Except it isn't. This is the one layout on planet golf where McIlroy, this fastest of learners, cannot stop flunking. He came in confident that in the two intervening years his staggering improvement would have set him up for the Sawgrass examination. Instead, normal subservience resumed. His great friend, Graeme McDowell, thinks he knows the reason why.

"Rory went out this week with a two-iron, saying he was going to be conservative," said McDowell. "He told me he was going to play the ninth as a three-shotter. But then, I watched the highlights last night and sure enough on the ninth he's got a three-wood out, going for the green and hits it in the trees.

"It's all well and good saying you're going to be disciplined but when the par-fives are there for the taking it's very hard to say no." Especially when you are McIlroy, a boy who has been going for shots since he was two years old.

"Rory's a confidence player," said McDowell, who on one-over was sweating on making the weekend. "And it's tough mentally for him here. Historically he's played terribly at Sawgrass, and it's very hard to talk yourself out of that frame of mind. He'll have made his first bogey and thought 'here we go again'. But he's a talented player, he'll work it out."

McIlroy concurred with that statement, evidently determined not to display any of the resigned reaction which caused such ire at last year's Open. "Hopefully I'll be coming back here for the next 20 years," he said. "And if I haven't worked it out by my 20th go, I'll know there's something wrong."

He now has a week off before playing at the BMW PGA Championship at Wentworth. By the time he reaches Surrey he might well have lost 'the world's best' tag again.

Luke Donald now has the chance to reclaim the throne in this game of golfing musical golfing chairs. At three under, Donald is still in touch with the pacesetters, aware that a top-four placing would be enough to usurp McIlroy.

Two eagles in five holes hurtled him into contention. On the 16th (his seventh) Donald's sweetly struck five-iron ended up within kick-in range, while on the third (his 12th) he holed a 25-footer. At that stage, Donald was five under and racing. The effects of a sinus infection which blighted his first-round 72 had eased and his putter was beginning to burn. But Sawgrass takes away, just as it gives, and three bogeys coming in restricted him to a 69.

On the same mark stands his playing partner Lee Westwood, after a 70. The world No?3 needs to win to leapfrog McIlroy and Donald and if his erratic short-game consents he will figure and figure highly.

Westwood posted 12 birdies in his first two rounds and despite referring to himself as "a pint's half-full sort of guy", he will be aware how many shots have been squandered. Between them the English pair notched 20 birdies and two eagles and were only a collective six-under. Crazy.
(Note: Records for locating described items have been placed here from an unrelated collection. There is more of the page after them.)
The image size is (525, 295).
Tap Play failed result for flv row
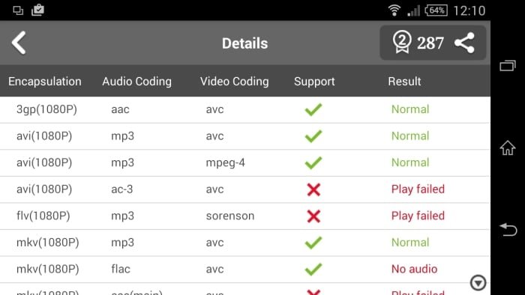coord(418,216)
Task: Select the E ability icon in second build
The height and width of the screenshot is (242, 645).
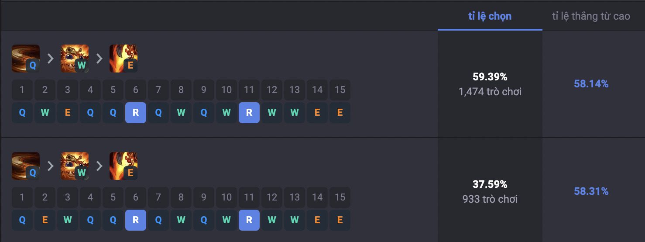Action: (x=124, y=166)
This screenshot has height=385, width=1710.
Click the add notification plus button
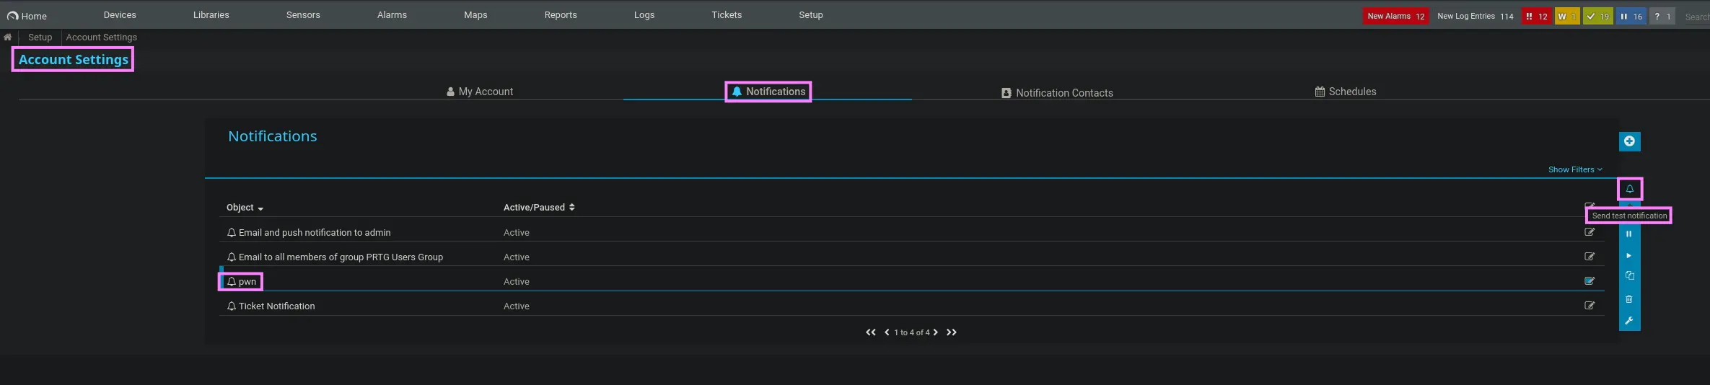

Still, all Westwood requires is a repeat of last weekend's heroics - which saw him play the final two rounds in 10 under and so leap from 65th to fifth - and England will have its first Players champion.

Britain boasts other contenders. London's Brian Davis is on six under, as is Scotland's Martin Laird. A birdie on the 15th took him to 10 under and into a three-shot lead. But the Arizona-based Glaswegian located the water on the 16th for a bogey and then the water on the island-green 17th for a double bogey. Sawgrass can be cruel. To McIlroy it is merciless.